Aquele grupo de leitura, aquele mesmo, onde alguém uma vez levou um vinho que ninguém gostou, mas todos elogiaram, discutia Cortázar quase todo mês, sem nunca avançar, sem nunca chegar à conclusão nenhuma, como um ritual repetido à exaustão por leitores cultos que tinham medo de admitir que talvez a literatura, pelo menos aquela literatura, não estivesse dizendo muita coisa para eles. E então vinham as palavras como “desconstrução narrativa”, “experimentalismo formal”, “ruptura das expectativas”, e todos assentiam com expressões sérias, sérias demais, como se realmente entendessem cada sílaba, cada frase dita, e não apenas repetissem fórmulas que alguém antes deles já tinha repetido, repetido, repetido até cansar.

Ele mesmo, enquanto segurava aquele copo já vazio, sentiu vontade de dizer alguma coisa, perguntar se mais alguém ali achava aquilo tudo exagerado, cansativo, forçado. Se mais alguém ali sentia que lia Cortázar por obrigação, por convenção, por medo de não pertencer, mas no fim não disse nada, porque era melhor não dizer, era melhor apenas sorrir e concordar com tudo que diziam, porque talvez fosse assim que se lidava com certas coisas na vida, com literatura, com música, com filmes obscuros, com todas aquelas referências culturais que usamos para construir nossa própria imagem intelectual.

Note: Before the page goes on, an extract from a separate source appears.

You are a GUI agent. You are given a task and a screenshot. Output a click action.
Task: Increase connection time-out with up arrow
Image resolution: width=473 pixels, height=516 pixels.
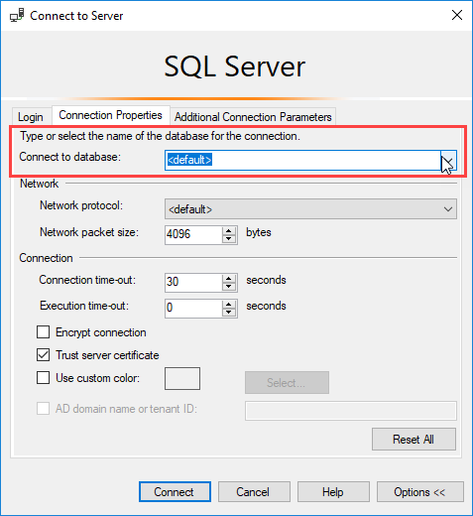tap(229, 278)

Mais tarde, já em casa, ele abriu novamente o livro, leu páginas soltas, procurou sentido onde talvez não houvesse sentido nenhum, e lembrou-se do professor, dos colegas, da roda intelectualizada, daquela sensação de cansaço, de inadequação, da certeza silenciosa de que ninguém ali entendia mesmo, mas fingia tão bem que talvez fingir tivesse virado uma espécie de entendimento alternativo, válido à sua própria maneira torta, absurda, meio constrangedora. E se fosse mesmo isso? E se a literatura fosse isso, um pacto silencioso, meio cínico, meio confortável, onde todos fingem entender coisas complicadas pra não ter que lidar com coisas mais simples e mais reais? Talvez ele estivesse errado, talvez estivesse exagerando, talvez fosse apenas cansaço, talvez fosse apenas aquela frustração com capítulos embaralhados, histórias interrompidas, personagens desconexos.

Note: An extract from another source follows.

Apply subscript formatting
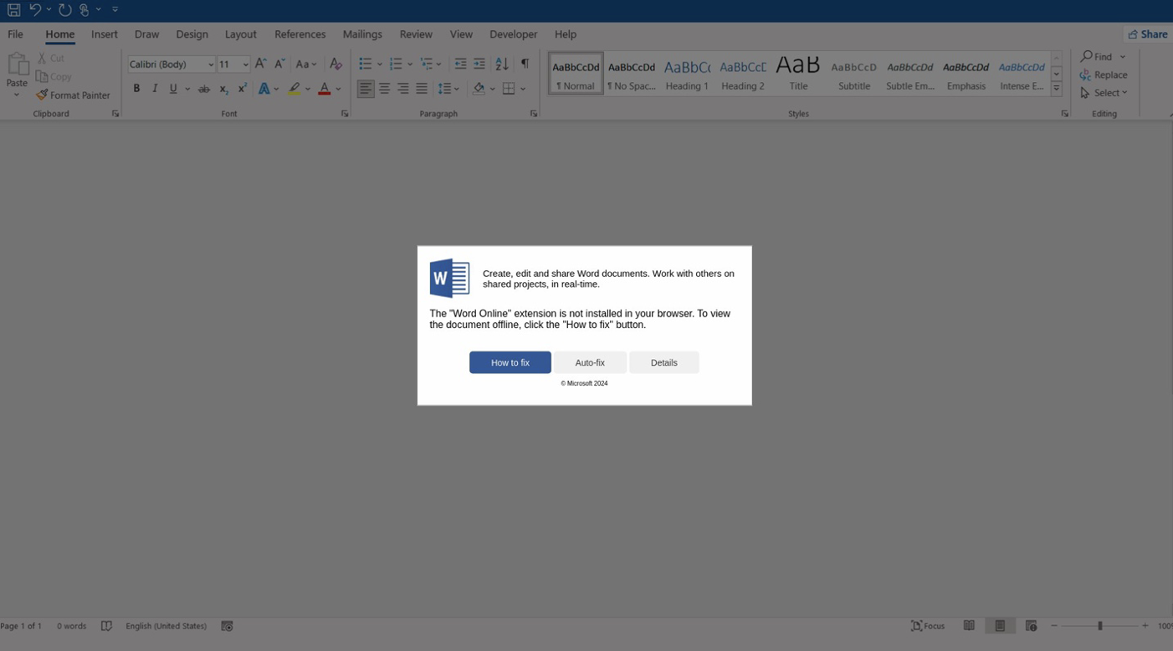 pos(223,89)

Mas ele não ia mais fingir que entendia Cortázar, não ia mais citar trechos obscuros como prova de inteligência. Ele não precisava mais disso. Não precisava provar nada a ninguém, nem ao grupo de leitura, nem ao professor distante, nem àquelas pessoas nas livrarias com expressão sábia, fingindo compreender livros que ninguém compreendia. Talvez Cortázar mesmo nunca tenha desejado nada disso, talvez ele tenha sido só um escritor brincando com palavras, com narrativas, e todo o resto tenha sido invenção nossa, medo nosso, insegurança nossa.

Fechou o livro com cuidado, colocou-o de lado. Talvez voltasse a ele algum dia, talvez não. E estava tudo bem. Talvez ele não precisasse entender Cortázar, talvez ninguém precisasse. Talvez bastasse aceitar que nem sempre entendemos o que lemos, que nem sempre gostamos do que fingimos gostar, e talvez, afinal, fosse isso mesmo o que Cortázar queria dizer — ou talvez não. Talvez nem ele mesmo soubesse. E talvez isso fosse literatura, no fim das contas, aceitar não entender, aceitar dúvidas, aceitar a confusão. Talvez fosse só isso, ou algo assim. Não sabia ao certo, mas pela primeira vez, não se importava em não saber.